I generally don’t turn to YouTube for politics. I use the Google-owned streaming video site for arcane music, forgotten comedy and esoteric ephemera. My viewing history usually confounds YouTube’s predictive algorithm.
But last week, after I watched left-wing YouTube personality ContraPoints, YouTube’s algorithm snapped into gear. Seeing that I’d watched ContraPoints, YouTube suggested about a half dozen political videos, all of which contained hard rightwing ideological content.
While it’s technically correct to call ContraPoints a left-wing YouTube personality, that description poorly serves the multitudes ContraPoints contains. ContraPoints, AKA Natalie Wynn, is a Baltimore transwoman blending philosophy, ideology, sharp humor and theatricality with skillful video production. Her videos are advanced, stylish and baroque and she’s a lucid and compelling thinker and speaker.
My only problem with her is that she’s too interesting—save some oxygen for the rest of us, Natalie. But ContraPoints quickly presented me with a problem. Once I watched ContraPoints’ videos, odious conservatives like Jordan Peterson and Ben Shapiro started appearing in my YouTube feed.
I wasn’t entirely surprised to see those ghouls. YouTube has a well-documented propensity for funnelling viewers into extremist content. A February, 2018 The Wall Street Journal investigation of Youtube found that YouTube “fed far-right or far-left videos to users who watched relatively mainstream news sources. A New York Times opinion piece suggested that YouTube is biased toward inflammatory content. When average viewers search for anodyne topics, YouTube serves them the wildest permutations of their initial interests: “Videos about vegetarianism led to videos about veganism,” Zeynep Tufekci wrote in the Times. “Videos about jogging led to videos about running ultramarathons.”
While the Times and Journal stories are robustly researched and well-reasoned journalism, I think they too fall prey to bias. It’s a bias infecting many major media institutions; they insist that the left and right are equally deranged despite all available evidence.
ContraPoints is decidedly left-wing. By the logic of the Times and WSJ articles, I should have been funnelled into a more extreme version of ContraPoints’ lefty politics. Instead I was driven to the hard right. That says a lot about YouTube’s toxic tilt towards right wing ideology.

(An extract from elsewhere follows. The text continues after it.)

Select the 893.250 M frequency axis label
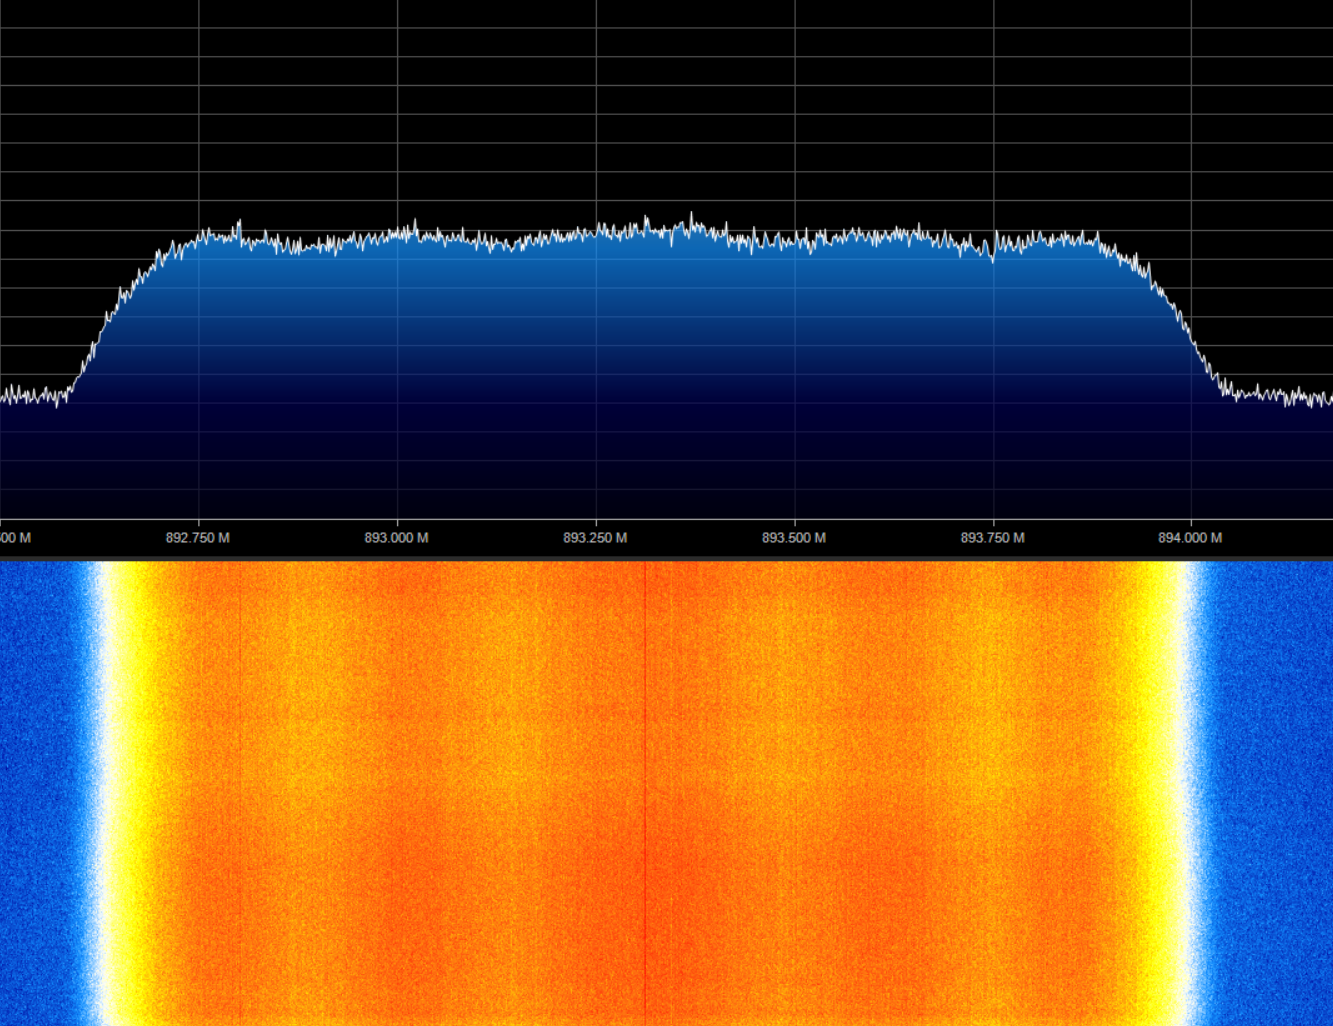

ContraPoints is a rising star. She was profiled in The New Yorker and was a guest on the “dirtbag left” podcast Chapo Trap House. The interest in her work reflects the high quality of her video production and how alone she is. There are precious few left voices on YouTube. Meanwhile, the right has an interconnected global network.
There ins’t a more intense version of ContraPoints but it’s tantalizing to imagine what that might look like (Cirque du Soleil interpreting Das Kapital whilst nude in a period-accurate recreation of Louis the XIV’s royal court at Versailles?). Meanwhile, extreme right-wing channels abound. So while YouTube’s bias may indeed be towards extremes, the result is that it’s biased towards the right.
It’s easy to imagine watching a ContraPoints video for non ideological reasons. They’re fun, cleverly made works of art. It’s disheartening that someone might come for the flash and stay with the fash.